Published January 24, 2012 2:36PM (EST)

JUBA, South Sudan (AP) — Thousands of South Sudanese civilians fled a wave of ethnic clashes and face the danger of being attacked in hiding in what an international medical group on Tuesday called a pattern of "extreme violence."

Doctors Without Borders said Tuesday that wounded patients are still coming to their hospital with gunshot and stab wounds, weeks after the last attack in Jonglei state, a remote and volatile region of the new nation of South Sudan.

"One recurring characteristic of the attacks in Jonglei is their extreme violence," the group said in a statement, describing the account of one woman who said she ran away from attackers for 11 hours. She and her 15 family members were then found by a group of men who beat her daughter and shot at them, she said, wounding her in the thigh and her son in the chest. The boy survived.
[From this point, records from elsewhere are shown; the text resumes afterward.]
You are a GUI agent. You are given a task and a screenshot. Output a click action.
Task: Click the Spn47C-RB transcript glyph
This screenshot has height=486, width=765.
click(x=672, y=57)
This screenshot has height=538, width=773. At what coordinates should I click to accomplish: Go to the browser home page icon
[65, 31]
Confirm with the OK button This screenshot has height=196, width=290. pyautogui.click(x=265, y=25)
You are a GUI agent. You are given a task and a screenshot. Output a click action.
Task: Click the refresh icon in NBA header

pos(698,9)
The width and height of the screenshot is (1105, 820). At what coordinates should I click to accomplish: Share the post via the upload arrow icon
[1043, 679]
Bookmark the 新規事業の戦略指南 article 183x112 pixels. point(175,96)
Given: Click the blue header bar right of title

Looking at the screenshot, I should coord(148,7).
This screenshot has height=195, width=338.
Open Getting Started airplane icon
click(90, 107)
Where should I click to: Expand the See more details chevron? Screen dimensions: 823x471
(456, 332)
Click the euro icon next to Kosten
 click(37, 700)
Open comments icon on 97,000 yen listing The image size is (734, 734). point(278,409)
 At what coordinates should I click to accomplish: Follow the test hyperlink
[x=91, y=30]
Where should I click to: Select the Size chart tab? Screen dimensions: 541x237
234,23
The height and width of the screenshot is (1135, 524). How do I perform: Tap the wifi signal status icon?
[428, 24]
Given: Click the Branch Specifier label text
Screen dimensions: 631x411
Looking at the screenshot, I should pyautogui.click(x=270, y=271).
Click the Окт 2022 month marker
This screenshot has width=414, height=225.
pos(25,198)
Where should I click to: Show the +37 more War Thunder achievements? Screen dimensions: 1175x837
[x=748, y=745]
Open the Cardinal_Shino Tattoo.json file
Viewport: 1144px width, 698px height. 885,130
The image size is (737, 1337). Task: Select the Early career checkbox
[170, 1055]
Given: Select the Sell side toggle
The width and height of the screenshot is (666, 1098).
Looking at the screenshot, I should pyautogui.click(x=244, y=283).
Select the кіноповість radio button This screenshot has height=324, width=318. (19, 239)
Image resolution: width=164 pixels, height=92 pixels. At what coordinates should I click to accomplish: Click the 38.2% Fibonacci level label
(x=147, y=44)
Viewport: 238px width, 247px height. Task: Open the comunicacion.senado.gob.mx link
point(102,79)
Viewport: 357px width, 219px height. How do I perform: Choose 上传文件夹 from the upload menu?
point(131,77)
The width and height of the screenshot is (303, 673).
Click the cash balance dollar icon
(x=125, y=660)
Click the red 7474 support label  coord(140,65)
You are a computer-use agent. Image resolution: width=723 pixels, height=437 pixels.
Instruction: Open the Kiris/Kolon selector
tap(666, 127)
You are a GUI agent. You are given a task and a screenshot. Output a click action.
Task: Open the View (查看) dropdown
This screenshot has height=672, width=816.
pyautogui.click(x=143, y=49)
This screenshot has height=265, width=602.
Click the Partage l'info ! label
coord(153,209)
The group said they had seen dozens of gunshot and stab wounds at one hospital and that 25 of their local staff of 156 are missing. The group said one of their clinics in the village of Lekwongole was largely destroyed.

"A deeply worrisome pattern is emerging, where people and their scarce resources are deliberately targeted by all the armed groups in this inter-communal violence," the statement said. "Hospitals, health clinics, water sources — these have become targets for armed groups on all sides, suggesting a tactic of depriving people of their basic life essentials just when they will need them most, after fleeing into the bush."

The U.N. has said that more than 120,000 people need humanitarian aid after a wave of clashes between the Lou Nuer and Murle communities in the remote and volatile region.

No reliable death toll for the clashes has yet been established. Officials have given tolls ranging from 160 to more than 3,000.

South Sudan broke away from Sudan in July.